The biggest problem was to make Node.js understand to not use the non-existing arm64 pre-compiled library, but instead use the one I created. The instructions in the above link did not explain in enough details how to make this work. In hindsight it’s easy, but it took some tries to make me understand it. In short:
- Do an “npm install –ignore script”
- Add a file scripts/custom-binary.json into the modules directory for @tensorflow/tfjs-node (this gave me the hint)
- Run “npm install” in the tfjs-node directory
- That will download the tensorflow library archive
- Now do the “npm install” where your application is (which is the only “npm install” you’d usually do)

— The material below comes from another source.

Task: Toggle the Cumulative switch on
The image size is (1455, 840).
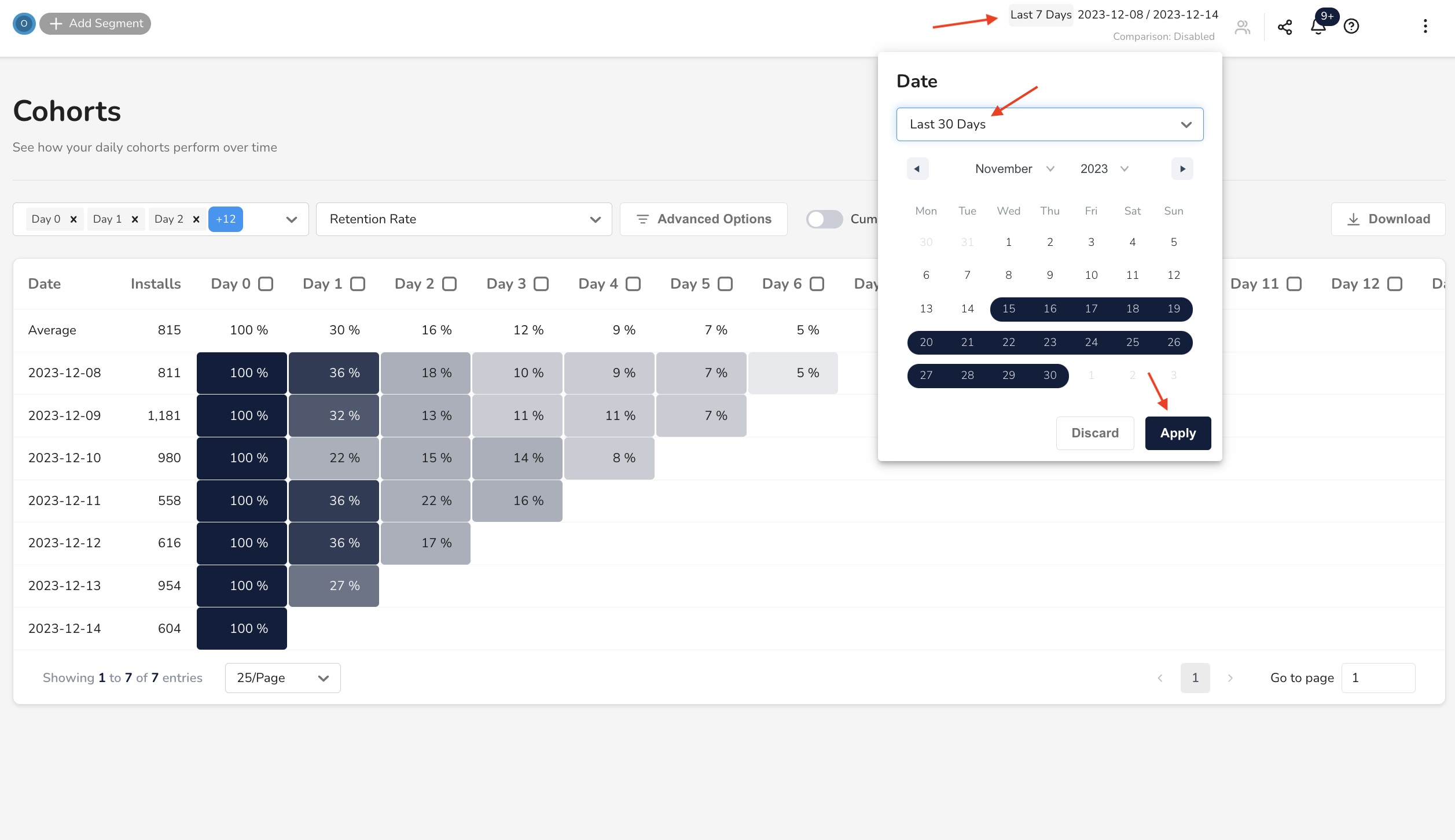Action: [825, 219]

❯ npm install --ignore-script
❯ pushd .
❯ cd node_modules/@tensorflow/tfjs-node/scripts
❯ cat >>custom-binary.json <<_EOF_
{
"tf-lib": "https://MYSERVER.com/libtensorflow-2.8-arm64.tar.gz"
}
_EOF_
❯ cd ..
❯ npm install
[...]
> @tensorflow/tfjs-node@3.16.0 install
> node scripts/install.js
CPU-linux-3.16.0.tar.gz
* Downloading libtensorflow
https://MYSERVER/libtensorflow-2.8-arm64.tar.gz
[==============================] 3685756/bps 100% 0.0s
* Building TensorFlow Node.js bindings
[...]
❯ popd
❯ npm install
Benchmarks
As a benchmark I modified slightly server.js from the tfjs-examples/baseball-node to not listen to the port which means after the training it’ll exit. Then run this on the VIM3L (S905D3), my ThinkCentre m75q (Ryzen 5), and my HP T620 (GX-420CA) once with CPU backend (tfjs) and once with the C++ TF library (tfjs-node):
CPU | Backend | Time/s |
Amlogic S905D3-N0N @ 1.9GHz | cpu | 803 |
Amlogic S905D3-N0N @ 1.9GHz | tensorflow | 189 |
AMD Ryzen 5 PRO 3400GE @ 3.3GHz | cpu | 122 |
AMD Ryzen 5 PRO 3400GE @ 3.3GHz | tensorflow | 36 |
AMD GX-420CA @ 2GHz | cpu | 530 |
AMD GX-420CA @ 2 GHz | tensorflow | 119 |
I did not expect Node.js to be just 4 times slower than C++. Really impressive. Still, using tfjs-node makes a lot of sense. While on x86_64 this was not an issue, with above instructions it’s doable on arm64 too.